Damit ist Carlo Feiereisen überhaupt nicht einverstanden: „Es ist einfach falsch zu behaupten, man könne die drei Bahnübergänge offen lassen, nachdem wir die Unterführung haben“, entrüstet sich der Erste Schöffe. Dazu muss man wissen, dass eine Unter- bzw. Überführung nach dem Wegfall der Bahnschranken die einzige Möglichkeit ist, die Gleise zu überqueren, die die Gemeinde Schifflingen quasi entzweien. „Der damalige Infrastrukturminister Wiseler hat uns in Anwesenheit von Marc Spautz gesagt, dass Schifflingen keine zweite Unterführung bekommen wird“, unterstreicht Carlo Feiereisen. Jetzt, nachdem ArcelorMittal sein Werk geschlossen hat, böten sich ganz neue Möglichkeiten. Auch die LSAP setze sich nun für den Bau der Verbindungsstraße ein, präzisiert Carlo.

„Aber ihr habt das erst nach der Infoversammlung im Hall polyvalent in euren Wahlflyer aufgenommen, weil die Leute sich beschwert haben“, erwidert Pierrot. „Ja, aber vorher war es nicht machbar, weil das Stahlwerk noch in Betrieb war. Jetzt ist die Situation eine andere“, entgegnet Carlo. Und weiter: „Ihr habt den Leuten nur Sand in die Augen gestreut. Mit der LSAP werden die Bahnschranken noch mindestens 15 Jahre in Betrieb bleiben. So lange wird es dauern, bis die Industriebrache urbanisiert ist.“

„Auf den Zug aufgesprungen“

Im Grunde genommen wollten LSAP und CSV das Gleiche, erklärt Pierrot. „Wir reden nur über den Zeitpunkt, wann diese drei Bahnschranken geschlossen werden. Wir plädieren schon seit 2010 dafür und ihr seid jetzt zu Recht auf den Zug aufgesprungen, das streite ich gar nicht ab…“, meint Pierrot. „Nein, nein“, unterbricht ihn Carlo, „wir sind auf den Zug aufgesprungen, aber wir haben nie behauptet, die dritte Unterführung werde gebaut, weil wir aus Gesprächen mit dem Ministerium und der Straßenbauverwaltung wussten, dass sie diese Unterführung nicht mittragen würden.“

Kein Streitgespräch sollte es werden. Und es wurde doch eins. Ab diesem Punkt konnten wir den beiden Brüdern erst einmal nicht mehr folgen, denn sie diskutierten nur noch unter sich, verwiesen, um sich zu orientieren, auf ihr Elternhaus, auf Orte und Namen, die vermutlich nur Stockschifflingern ein Begriff sind. Jeglicher Versuch, das Thema zu wechseln, scheiterte vorerst an der Unterführung.
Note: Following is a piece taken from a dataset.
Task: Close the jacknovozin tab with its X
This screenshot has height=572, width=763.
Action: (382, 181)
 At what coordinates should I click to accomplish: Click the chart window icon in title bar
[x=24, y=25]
Beide wollen Bürgerpartizipation

Bis das Gespräch auf einmal wieder sachlicher wurde. „Die CSV fordert ein Gesamtentwicklungskonzept“, sagt Pierrot. Carlo verweist auf den neuen Flächennutzungsplan, der die Stadtentwicklung regelt. Bürgerpartizipation wollen beide.

Schifflingen müsse auch in die Sportinfrastruktur investieren und brauche mehr kleine Geschäfte, damit die Bürger wieder im Dorfzentrum einkaufen können, sagt Carlo. Das reduziere auch den innerörtlichen Verkehr. Und mehr Schulraum, wegen des Wachstums. Auch in der Sozialpolitik übernehme die Gemeinde Verantwortung.
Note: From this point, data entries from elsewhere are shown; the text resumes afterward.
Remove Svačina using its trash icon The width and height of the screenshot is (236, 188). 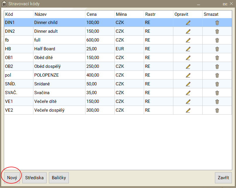tap(217, 93)
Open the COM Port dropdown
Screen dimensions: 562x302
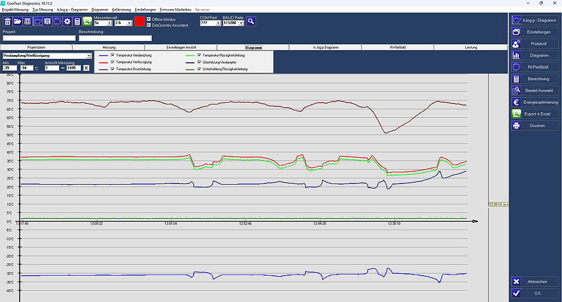click(x=218, y=23)
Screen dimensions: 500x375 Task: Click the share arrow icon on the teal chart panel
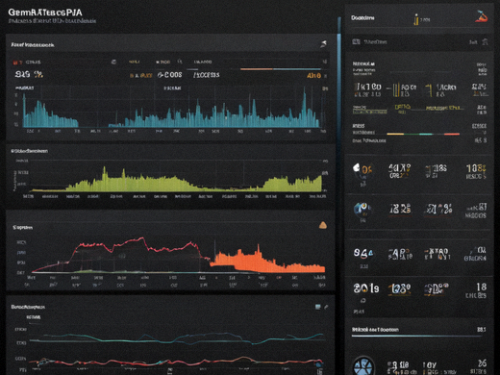pyautogui.click(x=323, y=44)
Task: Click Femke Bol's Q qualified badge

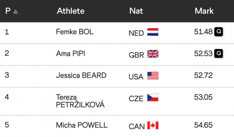Action: pos(218,32)
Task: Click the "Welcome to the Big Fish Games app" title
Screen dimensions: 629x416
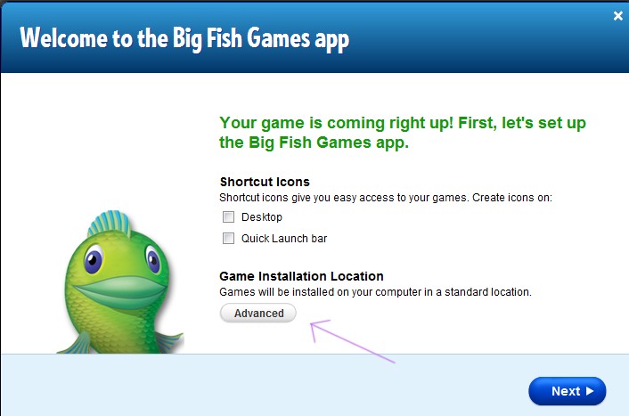Action: [184, 39]
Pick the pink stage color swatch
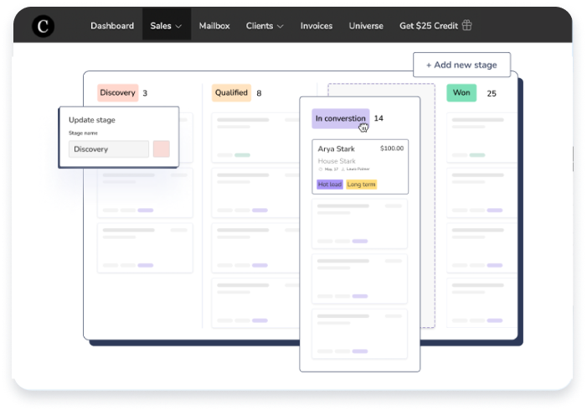Screen dimensions: 587x411 click(162, 149)
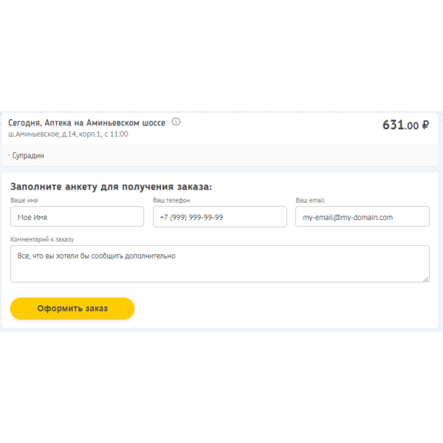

Pierrot stimmt ihm zu, doch bemängelt die Art und Weise, wie die Dinge umgesetzt werden. Schifflingen brauche eine Belebung der Geschäftswelt, meint auch der CSV-Spitzenkandidat. Neben dem Verkehr offenbar ein weiteres kontroverses Thema in Schifflingen, denn es entfachte ein weiteres Streitgespräch, diesmal über die „Maison Schou“, in dem die Ausdrücke „fünf vor zwölf“ und „ich verstehe die Welt nicht mehr“ eine wichtige Rolle spielen. Doch das würde jetzt definitiv zu weit führen.